Zeilen mit Zeigedaten

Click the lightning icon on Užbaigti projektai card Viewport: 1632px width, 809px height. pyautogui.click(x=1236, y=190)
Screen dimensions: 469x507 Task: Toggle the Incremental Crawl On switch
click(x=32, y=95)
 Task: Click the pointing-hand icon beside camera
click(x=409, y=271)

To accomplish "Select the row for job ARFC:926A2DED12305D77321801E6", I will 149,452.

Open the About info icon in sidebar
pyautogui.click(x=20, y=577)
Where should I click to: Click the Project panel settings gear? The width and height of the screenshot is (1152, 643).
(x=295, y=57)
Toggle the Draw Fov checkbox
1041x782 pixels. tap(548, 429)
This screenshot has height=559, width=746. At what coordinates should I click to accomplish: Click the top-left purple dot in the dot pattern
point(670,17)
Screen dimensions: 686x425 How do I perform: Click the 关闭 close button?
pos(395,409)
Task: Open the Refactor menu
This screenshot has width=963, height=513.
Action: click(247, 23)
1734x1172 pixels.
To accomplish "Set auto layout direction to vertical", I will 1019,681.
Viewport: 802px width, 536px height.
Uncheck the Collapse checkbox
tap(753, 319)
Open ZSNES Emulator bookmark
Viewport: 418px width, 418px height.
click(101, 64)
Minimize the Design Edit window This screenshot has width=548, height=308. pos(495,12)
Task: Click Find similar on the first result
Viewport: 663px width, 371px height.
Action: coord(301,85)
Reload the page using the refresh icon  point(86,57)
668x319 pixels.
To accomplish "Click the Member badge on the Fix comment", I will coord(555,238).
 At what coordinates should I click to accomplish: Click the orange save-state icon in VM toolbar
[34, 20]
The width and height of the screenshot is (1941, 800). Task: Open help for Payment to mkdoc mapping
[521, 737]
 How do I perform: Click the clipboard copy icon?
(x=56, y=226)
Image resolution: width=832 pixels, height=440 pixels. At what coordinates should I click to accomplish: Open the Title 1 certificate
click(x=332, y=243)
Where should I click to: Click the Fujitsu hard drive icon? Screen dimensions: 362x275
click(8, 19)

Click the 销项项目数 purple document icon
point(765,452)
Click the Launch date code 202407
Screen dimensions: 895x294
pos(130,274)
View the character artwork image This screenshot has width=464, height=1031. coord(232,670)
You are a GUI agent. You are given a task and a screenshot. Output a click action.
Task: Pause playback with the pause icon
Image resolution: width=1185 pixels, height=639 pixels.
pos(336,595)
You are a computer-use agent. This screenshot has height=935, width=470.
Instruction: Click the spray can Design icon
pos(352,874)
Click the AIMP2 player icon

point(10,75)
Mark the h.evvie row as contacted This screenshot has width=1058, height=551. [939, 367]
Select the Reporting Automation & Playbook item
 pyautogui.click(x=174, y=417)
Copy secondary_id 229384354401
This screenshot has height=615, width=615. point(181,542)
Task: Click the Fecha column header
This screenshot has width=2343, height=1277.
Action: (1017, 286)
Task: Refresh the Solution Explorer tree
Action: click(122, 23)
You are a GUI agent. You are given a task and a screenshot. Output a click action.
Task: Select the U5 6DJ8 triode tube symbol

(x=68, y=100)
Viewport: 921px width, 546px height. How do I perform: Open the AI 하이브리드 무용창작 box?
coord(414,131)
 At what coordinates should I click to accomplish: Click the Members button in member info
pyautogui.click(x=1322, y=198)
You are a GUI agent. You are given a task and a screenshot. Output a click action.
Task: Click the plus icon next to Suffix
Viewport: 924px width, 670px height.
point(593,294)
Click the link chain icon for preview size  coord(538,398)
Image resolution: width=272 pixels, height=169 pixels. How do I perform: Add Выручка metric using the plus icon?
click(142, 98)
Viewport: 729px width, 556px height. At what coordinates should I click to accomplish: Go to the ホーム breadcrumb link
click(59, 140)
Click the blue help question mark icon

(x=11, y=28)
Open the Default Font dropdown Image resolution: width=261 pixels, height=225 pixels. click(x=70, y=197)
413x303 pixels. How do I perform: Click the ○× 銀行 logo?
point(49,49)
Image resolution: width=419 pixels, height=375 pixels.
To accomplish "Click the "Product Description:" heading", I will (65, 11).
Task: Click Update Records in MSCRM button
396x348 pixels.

AUFGABE
Aktualisiere die obigen Datensätze, indem du überall „checkbox“ durch „check box“ ersetzt. Alles andere bleibt unverändert.

RICHTIGE AUSGABE
Click the lightning icon on Užbaigti projektai card Viewport: 1632px width, 809px height. pyautogui.click(x=1236, y=190)
Screen dimensions: 469x507 Task: Toggle the Incremental Crawl On switch
click(x=32, y=95)
 Task: Click the pointing-hand icon beside camera
click(x=409, y=271)

To accomplish "Select the row for job ARFC:926A2DED12305D77321801E6", I will 149,452.

Open the About info icon in sidebar
pyautogui.click(x=20, y=577)
Where should I click to: Click the Project panel settings gear? The width and height of the screenshot is (1152, 643).
(x=295, y=57)
Toggle the Draw Fov check box
1041x782 pixels. tap(548, 429)
This screenshot has height=559, width=746. At what coordinates should I click to accomplish: Click the top-left purple dot in the dot pattern
point(670,17)
Screen dimensions: 686x425 How do I perform: Click the 关闭 close button?
pos(395,409)
Task: Open the Refactor menu
This screenshot has width=963, height=513.
Action: click(247, 23)
1734x1172 pixels.
To accomplish "Set auto layout direction to vertical", I will 1019,681.
Viewport: 802px width, 536px height.
Uncheck the Collapse check box
tap(753, 319)
Open ZSNES Emulator bookmark
Viewport: 418px width, 418px height.
click(101, 64)
Minimize the Design Edit window This screenshot has width=548, height=308. pos(495,12)
Task: Click Find similar on the first result
Viewport: 663px width, 371px height.
Action: coord(301,85)
Reload the page using the refresh icon  point(86,57)
668x319 pixels.
To accomplish "Click the Member badge on the Fix comment", I will coord(555,238).
 At what coordinates should I click to accomplish: Click the orange save-state icon in VM toolbar
[34, 20]
The width and height of the screenshot is (1941, 800). Task: Open help for Payment to mkdoc mapping
[521, 737]
 How do I perform: Click the clipboard copy icon?
(x=56, y=226)
Image resolution: width=832 pixels, height=440 pixels. At what coordinates should I click to accomplish: Open the Title 1 certificate
click(x=332, y=243)
Where should I click to: Click the Fujitsu hard drive icon? Screen dimensions: 362x275
click(8, 19)

Click the 销项项目数 purple document icon
point(765,452)
Click the Launch date code 202407
Screen dimensions: 895x294
pos(130,274)
View the character artwork image This screenshot has width=464, height=1031. coord(232,670)
You are a GUI agent. You are given a task and a screenshot. Output a click action.
Task: Pause playback with the pause icon
Image resolution: width=1185 pixels, height=639 pixels.
pos(336,595)
You are a computer-use agent. This screenshot has height=935, width=470.
Instruction: Click the spray can Design icon
pos(352,874)
Click the AIMP2 player icon

point(10,75)
Mark the h.evvie row as contacted This screenshot has width=1058, height=551. [939, 367]
Select the Reporting Automation & Playbook item
 pyautogui.click(x=174, y=417)
Copy secondary_id 229384354401
This screenshot has height=615, width=615. point(181,542)
Task: Click the Fecha column header
This screenshot has width=2343, height=1277.
Action: (1017, 286)
Task: Refresh the Solution Explorer tree
Action: click(122, 23)
You are a GUI agent. You are given a task and a screenshot. Output a click action.
Task: Select the U5 6DJ8 triode tube symbol

(x=68, y=100)
Viewport: 921px width, 546px height. How do I perform: Open the AI 하이브리드 무용창작 box?
coord(414,131)
 At what coordinates should I click to accomplish: Click the Members button in member info
pyautogui.click(x=1322, y=198)
You are a GUI agent. You are given a task and a screenshot. Output a click action.
Task: Click the plus icon next to Suffix
Viewport: 924px width, 670px height.
point(593,294)
Click the link chain icon for preview size  coord(538,398)
Image resolution: width=272 pixels, height=169 pixels. How do I perform: Add Выручка metric using the plus icon?
click(142, 98)
Viewport: 729px width, 556px height. At what coordinates should I click to accomplish: Go to the ホーム breadcrumb link
click(59, 140)
Click the blue help question mark icon

(x=11, y=28)
Open the Default Font dropdown Image resolution: width=261 pixels, height=225 pixels. click(x=70, y=197)
413x303 pixels. How do I perform: Click the ○× 銀行 logo?
point(49,49)
Image resolution: width=419 pixels, height=375 pixels.
To accomplish "Click the "Product Description:" heading", I will (65, 11).
Task: Click Update Records in MSCRM button
396x348 pixels.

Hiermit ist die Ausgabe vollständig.